* [Aim of the task]:
Taking the data below, please print only the lines from the line holding "Given: Click the" to the line holding "Viewport: 1185px width, 1008px height.", inclusive, with pictures omitted.

* [Exercise input]:
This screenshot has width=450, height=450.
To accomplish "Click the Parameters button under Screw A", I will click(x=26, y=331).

...

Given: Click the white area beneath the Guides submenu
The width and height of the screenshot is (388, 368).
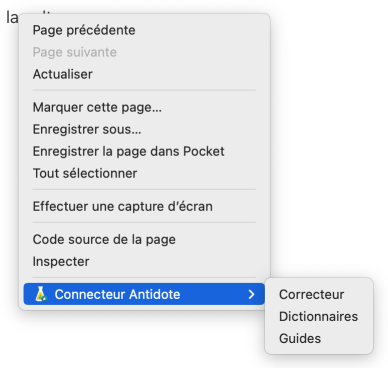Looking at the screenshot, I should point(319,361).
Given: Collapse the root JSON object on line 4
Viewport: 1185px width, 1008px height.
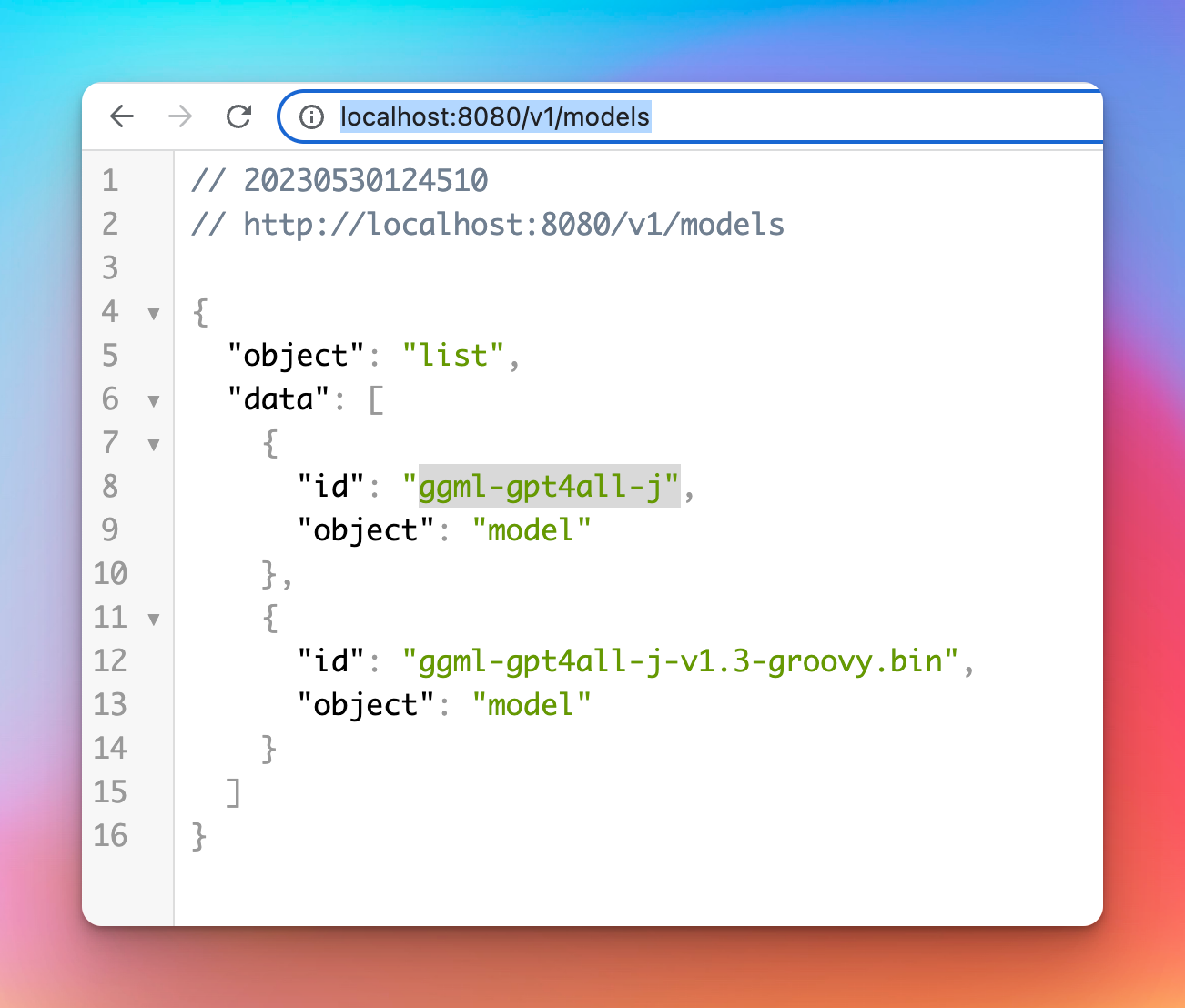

* [Exercise solution]:
Given: Click the white area beneath the Guides submenu
The width and height of the screenshot is (388, 368).
Looking at the screenshot, I should point(319,361).
Given: Collapse the root JSON object on line 4
Viewport: 1185px width, 1008px height.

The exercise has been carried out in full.